Naspers plummeted by 16% on Monday following the news that Chinese President Xi Jinping secured an unprecedented third term as leader.
The third term broke with tradition and the historical precedent of a two-term limit, making Jinping the longest-serving leader since Mao Zedong.
Other top positions were filled by people loyal to Xi Jinping, which raised concerns that policies which hurt mega-cap tech companies would remain.
Chinese tech companies, including Tencent, Alibaba, JD.com, and Baidu, saw their shares hammered on the news.
Tencent was down 14% on the day, which in turn caused Naspers and Prosus to follow suit because of their exposure to the Chinese giant.
It compounded the pain that Naspers and Prosus shareholders experienced over the last five years.

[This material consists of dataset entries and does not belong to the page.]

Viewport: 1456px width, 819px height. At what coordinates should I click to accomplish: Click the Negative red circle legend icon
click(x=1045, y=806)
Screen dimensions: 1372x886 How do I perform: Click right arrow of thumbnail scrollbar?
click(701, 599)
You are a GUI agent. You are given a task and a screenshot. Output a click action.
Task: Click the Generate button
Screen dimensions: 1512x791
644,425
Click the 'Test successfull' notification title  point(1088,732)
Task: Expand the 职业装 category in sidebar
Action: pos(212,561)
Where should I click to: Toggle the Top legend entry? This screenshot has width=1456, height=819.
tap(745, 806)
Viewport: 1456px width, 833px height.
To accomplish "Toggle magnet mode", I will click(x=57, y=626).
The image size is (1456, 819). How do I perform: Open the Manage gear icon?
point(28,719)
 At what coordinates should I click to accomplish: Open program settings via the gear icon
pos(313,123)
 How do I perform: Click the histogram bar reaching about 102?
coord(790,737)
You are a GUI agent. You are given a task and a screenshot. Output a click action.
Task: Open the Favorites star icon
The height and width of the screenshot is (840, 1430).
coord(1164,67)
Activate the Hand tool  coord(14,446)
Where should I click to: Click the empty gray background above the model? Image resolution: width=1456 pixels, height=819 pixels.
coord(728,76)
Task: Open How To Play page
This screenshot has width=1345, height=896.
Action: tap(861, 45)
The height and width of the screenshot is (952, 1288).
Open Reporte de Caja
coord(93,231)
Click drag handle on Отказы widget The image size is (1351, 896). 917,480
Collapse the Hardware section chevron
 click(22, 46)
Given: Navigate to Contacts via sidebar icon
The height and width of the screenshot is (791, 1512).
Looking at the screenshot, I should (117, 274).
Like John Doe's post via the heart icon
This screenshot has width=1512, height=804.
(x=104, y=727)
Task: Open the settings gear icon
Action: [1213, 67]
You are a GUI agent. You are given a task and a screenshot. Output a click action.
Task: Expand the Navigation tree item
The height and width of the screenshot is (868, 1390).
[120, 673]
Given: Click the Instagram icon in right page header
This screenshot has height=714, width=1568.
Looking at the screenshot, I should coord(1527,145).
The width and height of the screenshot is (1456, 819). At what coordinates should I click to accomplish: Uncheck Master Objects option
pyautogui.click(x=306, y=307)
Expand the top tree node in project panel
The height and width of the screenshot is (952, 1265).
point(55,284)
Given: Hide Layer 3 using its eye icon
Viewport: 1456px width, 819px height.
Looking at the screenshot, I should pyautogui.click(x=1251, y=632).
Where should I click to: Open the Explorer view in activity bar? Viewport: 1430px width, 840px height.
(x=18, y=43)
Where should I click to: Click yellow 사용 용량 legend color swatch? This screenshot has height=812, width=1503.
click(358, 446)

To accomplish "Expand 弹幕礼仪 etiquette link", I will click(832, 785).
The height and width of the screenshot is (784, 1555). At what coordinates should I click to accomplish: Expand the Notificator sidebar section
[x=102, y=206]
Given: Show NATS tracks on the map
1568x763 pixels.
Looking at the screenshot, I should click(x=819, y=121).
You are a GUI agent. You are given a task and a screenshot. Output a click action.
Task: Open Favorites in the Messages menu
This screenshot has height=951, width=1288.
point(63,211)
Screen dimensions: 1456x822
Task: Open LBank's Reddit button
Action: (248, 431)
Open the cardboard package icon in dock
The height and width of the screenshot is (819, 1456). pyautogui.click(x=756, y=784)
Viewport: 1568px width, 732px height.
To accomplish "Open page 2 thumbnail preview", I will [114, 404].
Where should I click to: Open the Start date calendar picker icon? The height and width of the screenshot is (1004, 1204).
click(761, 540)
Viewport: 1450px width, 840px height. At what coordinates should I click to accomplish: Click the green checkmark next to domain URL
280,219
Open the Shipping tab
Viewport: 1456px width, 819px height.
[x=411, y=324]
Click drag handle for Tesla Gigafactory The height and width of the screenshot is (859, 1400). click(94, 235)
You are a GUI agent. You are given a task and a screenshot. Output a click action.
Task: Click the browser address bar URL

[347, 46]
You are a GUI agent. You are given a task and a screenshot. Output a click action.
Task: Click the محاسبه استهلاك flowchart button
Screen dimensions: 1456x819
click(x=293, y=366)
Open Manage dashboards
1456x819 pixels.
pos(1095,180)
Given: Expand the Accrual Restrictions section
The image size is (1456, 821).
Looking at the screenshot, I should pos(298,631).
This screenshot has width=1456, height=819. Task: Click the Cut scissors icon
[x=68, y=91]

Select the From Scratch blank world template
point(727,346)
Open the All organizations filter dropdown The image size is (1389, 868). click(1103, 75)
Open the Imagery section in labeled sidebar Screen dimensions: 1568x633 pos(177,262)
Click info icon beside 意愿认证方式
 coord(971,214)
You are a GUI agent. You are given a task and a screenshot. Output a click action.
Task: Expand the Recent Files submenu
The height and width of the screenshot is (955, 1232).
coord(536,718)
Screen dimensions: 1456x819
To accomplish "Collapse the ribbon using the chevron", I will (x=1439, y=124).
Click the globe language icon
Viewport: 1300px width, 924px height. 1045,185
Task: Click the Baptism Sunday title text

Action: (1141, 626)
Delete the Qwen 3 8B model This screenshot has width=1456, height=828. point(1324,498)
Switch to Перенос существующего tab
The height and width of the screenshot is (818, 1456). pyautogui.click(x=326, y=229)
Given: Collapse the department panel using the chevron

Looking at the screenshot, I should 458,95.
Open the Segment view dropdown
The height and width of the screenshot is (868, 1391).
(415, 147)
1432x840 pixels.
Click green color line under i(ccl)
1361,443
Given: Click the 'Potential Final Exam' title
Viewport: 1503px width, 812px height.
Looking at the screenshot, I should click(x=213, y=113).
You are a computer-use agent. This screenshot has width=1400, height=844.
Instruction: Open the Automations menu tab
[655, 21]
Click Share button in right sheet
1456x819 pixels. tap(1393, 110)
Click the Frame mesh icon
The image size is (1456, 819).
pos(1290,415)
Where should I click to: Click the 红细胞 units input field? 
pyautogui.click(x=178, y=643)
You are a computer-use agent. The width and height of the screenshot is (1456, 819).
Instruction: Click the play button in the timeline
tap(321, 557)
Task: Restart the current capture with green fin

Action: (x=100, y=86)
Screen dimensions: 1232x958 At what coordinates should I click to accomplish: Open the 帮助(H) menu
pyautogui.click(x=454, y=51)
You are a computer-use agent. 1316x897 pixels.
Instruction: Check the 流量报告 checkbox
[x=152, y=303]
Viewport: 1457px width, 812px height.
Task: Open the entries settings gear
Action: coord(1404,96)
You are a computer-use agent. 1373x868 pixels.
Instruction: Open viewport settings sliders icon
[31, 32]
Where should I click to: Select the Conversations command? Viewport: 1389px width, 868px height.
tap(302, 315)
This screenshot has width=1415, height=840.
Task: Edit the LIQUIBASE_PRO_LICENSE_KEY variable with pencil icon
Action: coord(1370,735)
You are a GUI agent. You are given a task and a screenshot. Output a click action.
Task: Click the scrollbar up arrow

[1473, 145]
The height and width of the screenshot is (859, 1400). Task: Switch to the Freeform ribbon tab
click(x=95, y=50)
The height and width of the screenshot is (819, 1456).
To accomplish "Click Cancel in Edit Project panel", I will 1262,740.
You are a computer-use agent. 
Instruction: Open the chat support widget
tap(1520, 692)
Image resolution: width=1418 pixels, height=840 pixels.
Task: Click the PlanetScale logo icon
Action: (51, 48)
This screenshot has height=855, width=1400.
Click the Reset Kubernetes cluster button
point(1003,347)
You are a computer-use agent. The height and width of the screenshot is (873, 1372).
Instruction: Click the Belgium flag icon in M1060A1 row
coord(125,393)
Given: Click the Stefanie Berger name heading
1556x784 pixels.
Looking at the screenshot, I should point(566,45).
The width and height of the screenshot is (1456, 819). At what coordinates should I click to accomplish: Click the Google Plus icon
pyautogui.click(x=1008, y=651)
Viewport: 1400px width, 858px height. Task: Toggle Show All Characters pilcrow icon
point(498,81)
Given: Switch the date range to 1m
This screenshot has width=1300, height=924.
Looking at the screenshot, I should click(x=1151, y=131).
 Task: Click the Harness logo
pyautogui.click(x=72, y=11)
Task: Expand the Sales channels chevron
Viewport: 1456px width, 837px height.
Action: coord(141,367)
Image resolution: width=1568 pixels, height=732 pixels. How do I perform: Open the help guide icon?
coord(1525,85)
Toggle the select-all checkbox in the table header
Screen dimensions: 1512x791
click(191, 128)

With the growing uncertainty in China and Naspers management’s inability to create value for shareholders, Sasfin Securities’ David Shapiro said getting out of Naspers makes sense.
He said with Jinping having full control over China, and in effect, companies linked to the Chinese economy, it carries too much risk to invest in the country.
Shapiro highlighted that people who bought Naspers five years ago made a significant loss.
However, there is a challenge for Naspers shareholders who bought the stock many years ago and enjoyed big returns.
Shapiro said that these investors would have to pay 18% capital gains tax on the share price growth when they sell their Naspers shares.
“Investors will have to decide whether it is worth paying the capital gains tax,” he said. “Is the downside justifiable?”
Investors have to decide whether they will make up the capital gains tax by investing the money in another stock. Another consideration is whether Naspers will fall another 20%.
“In normal markets, the answer will be yes. However, in the current market, the decision is more difficult.”
The decision is easier for pension funds which do not have to pay capital gains tax on their trades.
Shapiro said there is nothing to stop pension funds from dumping Naspers and Prosus shares, which he believes is the right decision.
“If pension funds start selling, there is nobody to buy the shares. If dumping Naspers and Prosus starts to gather momentum, it can be very ugly.”